While the debate over the health benefits of raw milk rages on, it is exceedingly rare for anyone to become ill from it. As reported in my recent piece on the global milk wars, amid a 15-year battle in Australia, food standard authorities admit that “fewer than 10 people” have become ill from raw dairy in the past decade.
In the US, according to data collected by raw milk opponent Bill Marler, at least 158 people became ill from raw milk products in 2010. Among nine million raw dairy fans, that’s an illness incidence rate of 2/1000 of a percent, or one illness for every 41,000 raw dairy imbibers.*
However, according to analysis of government data by retired pathologist Dr Ted Beals, an average of 47 people become ill each year from raw milk (and zero deaths) in the past 12 years in the US.
Despite the conflicting data, food business writer David Gumpert estimates that of the 21-25 thousand foodborne illnesses reported each year to the Centers for Disease Control, about one-half of one percent result from contaminated raw dairy.
California has simply targeted a chief proponent of raw milk, shutting down his business without evidence that his dairy caused the STEC infection. Can you imagine the CDFA trying to do that to a multi-billion dollar dairy corporation? Talk about myth-based vs. science-based regulators.
*Updated Jan. 8, 2012 to correct that Dr Beals did not claim no illnesses, but rather no deaths, from raw milk.
*Updated Nov. 23 to include Marler’s data. To reach 158, I excluded his erroneous inclusion of “raw” milk illnesses when 18 children became ill in Wisconsin, since the milk was from a dairy CAFO that was intended to be pasteurized, but was stolen by the farmer’s relative who provided it to a school.
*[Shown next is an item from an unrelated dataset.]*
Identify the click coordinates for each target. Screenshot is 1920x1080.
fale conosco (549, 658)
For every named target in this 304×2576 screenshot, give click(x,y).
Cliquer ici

Gumpert predicted that “raw milk opponents would try to categorize that case as a raw milk problem.”
Marler is aware of his continuing erroneous claim, given his response to my article on the subject. He is fully aware, based on his chart, that the milk was intended to be pasteurized. No one can drink raw milk from a dairy that intends to pasteurize it because of the filthy conditions under which that milk is produced. All of it is contaminated, so it is disingenuous for Attorney Marler to label this a “raw” milk outbreak.